ZIEL DER ÜBUNG :: Schreib alles vom Anfang der Datensätze bis hinunter zu der Zeile mit „Looking at the screenshot, I should coord(1178,473).“ wortgetreu ab, beide Enden eingeschlossen.

:: VORLIEGENDE DATENSÄTZE ::

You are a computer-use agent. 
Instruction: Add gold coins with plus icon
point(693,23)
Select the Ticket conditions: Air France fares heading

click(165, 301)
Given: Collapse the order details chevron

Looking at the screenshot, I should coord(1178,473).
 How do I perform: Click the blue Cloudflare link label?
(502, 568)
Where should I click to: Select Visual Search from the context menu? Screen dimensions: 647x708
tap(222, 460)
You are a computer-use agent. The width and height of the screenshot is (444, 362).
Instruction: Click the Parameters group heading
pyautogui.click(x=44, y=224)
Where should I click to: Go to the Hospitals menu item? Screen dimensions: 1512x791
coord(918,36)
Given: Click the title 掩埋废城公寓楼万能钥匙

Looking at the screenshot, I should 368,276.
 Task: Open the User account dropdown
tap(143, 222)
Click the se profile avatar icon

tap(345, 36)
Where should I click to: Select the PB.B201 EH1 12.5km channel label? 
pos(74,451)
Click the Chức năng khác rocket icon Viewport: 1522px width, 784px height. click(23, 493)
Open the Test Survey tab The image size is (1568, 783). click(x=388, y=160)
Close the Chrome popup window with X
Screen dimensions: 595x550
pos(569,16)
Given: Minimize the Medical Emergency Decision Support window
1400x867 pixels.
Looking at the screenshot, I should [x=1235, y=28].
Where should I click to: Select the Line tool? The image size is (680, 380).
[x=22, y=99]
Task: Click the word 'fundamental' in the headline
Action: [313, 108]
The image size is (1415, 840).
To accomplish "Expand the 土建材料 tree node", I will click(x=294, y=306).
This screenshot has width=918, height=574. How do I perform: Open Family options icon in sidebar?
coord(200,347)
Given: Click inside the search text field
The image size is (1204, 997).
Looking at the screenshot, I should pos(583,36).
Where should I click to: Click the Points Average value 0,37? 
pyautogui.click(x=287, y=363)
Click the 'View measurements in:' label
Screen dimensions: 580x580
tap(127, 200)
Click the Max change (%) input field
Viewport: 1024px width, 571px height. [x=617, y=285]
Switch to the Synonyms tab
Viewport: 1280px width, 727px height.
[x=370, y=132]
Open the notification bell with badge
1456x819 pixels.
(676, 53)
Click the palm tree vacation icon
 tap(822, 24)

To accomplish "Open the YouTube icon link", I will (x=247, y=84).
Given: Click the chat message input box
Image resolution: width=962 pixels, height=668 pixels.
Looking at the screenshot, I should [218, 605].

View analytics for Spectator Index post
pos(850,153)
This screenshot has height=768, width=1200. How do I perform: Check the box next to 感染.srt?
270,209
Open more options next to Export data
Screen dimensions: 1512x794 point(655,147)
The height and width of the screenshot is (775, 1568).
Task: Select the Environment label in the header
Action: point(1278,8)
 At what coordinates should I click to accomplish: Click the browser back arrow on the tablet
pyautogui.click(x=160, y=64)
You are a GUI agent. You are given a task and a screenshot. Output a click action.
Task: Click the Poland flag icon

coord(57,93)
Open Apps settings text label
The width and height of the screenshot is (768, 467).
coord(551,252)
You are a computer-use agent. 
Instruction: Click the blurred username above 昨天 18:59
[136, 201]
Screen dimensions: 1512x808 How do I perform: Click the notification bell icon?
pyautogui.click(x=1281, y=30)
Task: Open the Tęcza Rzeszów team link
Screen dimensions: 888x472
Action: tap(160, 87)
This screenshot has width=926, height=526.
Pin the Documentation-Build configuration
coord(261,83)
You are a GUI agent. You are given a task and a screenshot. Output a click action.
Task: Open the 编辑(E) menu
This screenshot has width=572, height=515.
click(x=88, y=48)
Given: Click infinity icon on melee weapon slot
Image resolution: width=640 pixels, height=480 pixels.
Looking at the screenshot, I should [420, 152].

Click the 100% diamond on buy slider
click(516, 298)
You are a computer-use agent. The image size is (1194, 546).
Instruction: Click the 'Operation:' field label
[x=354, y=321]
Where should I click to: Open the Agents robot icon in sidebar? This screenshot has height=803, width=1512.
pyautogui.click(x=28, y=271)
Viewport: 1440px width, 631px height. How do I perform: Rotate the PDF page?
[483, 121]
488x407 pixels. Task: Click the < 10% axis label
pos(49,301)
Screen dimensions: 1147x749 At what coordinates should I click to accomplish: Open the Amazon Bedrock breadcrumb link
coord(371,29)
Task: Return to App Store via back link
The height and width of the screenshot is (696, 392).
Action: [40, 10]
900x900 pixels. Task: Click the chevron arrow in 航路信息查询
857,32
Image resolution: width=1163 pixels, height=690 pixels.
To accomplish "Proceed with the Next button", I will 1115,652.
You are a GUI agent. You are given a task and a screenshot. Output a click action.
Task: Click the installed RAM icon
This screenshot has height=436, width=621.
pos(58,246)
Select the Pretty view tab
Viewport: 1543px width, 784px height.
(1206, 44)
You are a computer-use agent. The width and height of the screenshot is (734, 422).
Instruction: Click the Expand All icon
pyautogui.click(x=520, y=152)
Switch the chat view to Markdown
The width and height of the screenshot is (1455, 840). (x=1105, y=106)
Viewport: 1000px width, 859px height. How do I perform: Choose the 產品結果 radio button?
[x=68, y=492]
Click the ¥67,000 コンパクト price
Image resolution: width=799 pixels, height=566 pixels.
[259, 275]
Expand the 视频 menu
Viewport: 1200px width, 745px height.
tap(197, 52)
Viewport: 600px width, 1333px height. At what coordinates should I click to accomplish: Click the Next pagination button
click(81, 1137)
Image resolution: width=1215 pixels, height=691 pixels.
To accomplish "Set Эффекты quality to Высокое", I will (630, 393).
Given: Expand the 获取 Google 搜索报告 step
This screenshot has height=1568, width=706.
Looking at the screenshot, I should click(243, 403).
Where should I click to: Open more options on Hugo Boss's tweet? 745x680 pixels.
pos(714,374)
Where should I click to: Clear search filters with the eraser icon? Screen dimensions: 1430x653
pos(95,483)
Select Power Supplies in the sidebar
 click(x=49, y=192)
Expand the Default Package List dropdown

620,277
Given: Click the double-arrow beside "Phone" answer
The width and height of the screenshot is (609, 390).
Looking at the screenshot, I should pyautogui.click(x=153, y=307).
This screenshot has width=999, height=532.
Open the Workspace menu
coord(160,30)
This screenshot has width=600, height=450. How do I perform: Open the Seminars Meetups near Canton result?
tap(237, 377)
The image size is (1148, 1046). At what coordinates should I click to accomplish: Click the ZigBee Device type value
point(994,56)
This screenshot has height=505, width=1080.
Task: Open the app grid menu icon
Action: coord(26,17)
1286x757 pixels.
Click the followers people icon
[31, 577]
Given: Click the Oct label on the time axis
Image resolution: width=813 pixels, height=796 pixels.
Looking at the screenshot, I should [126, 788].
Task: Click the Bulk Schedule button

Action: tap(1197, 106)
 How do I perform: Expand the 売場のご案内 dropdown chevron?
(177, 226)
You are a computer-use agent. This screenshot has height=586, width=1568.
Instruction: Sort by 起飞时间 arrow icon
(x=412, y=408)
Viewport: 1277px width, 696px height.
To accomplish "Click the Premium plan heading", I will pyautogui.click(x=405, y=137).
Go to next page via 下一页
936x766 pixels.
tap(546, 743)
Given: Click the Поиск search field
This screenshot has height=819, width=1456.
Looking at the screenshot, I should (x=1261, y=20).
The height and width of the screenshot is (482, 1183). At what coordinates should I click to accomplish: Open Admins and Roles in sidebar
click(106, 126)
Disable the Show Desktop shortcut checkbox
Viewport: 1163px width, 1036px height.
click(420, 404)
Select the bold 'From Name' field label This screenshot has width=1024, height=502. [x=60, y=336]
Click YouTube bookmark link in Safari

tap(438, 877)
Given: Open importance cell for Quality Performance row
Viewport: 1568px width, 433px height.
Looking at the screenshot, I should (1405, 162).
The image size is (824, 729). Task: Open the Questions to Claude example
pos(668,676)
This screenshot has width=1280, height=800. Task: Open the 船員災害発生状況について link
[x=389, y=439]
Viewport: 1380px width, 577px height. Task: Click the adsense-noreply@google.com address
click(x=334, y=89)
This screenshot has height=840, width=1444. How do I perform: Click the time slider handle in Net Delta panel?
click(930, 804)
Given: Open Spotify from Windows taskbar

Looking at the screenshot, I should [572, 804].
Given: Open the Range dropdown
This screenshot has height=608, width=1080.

:::

AUSGABE ::
You are a computer-use agent. 
Instruction: Add gold coins with plus icon
point(693,23)
Select the Ticket conditions: Air France fares heading

click(165, 301)
Given: Collapse the order details chevron

Looking at the screenshot, I should coord(1178,473).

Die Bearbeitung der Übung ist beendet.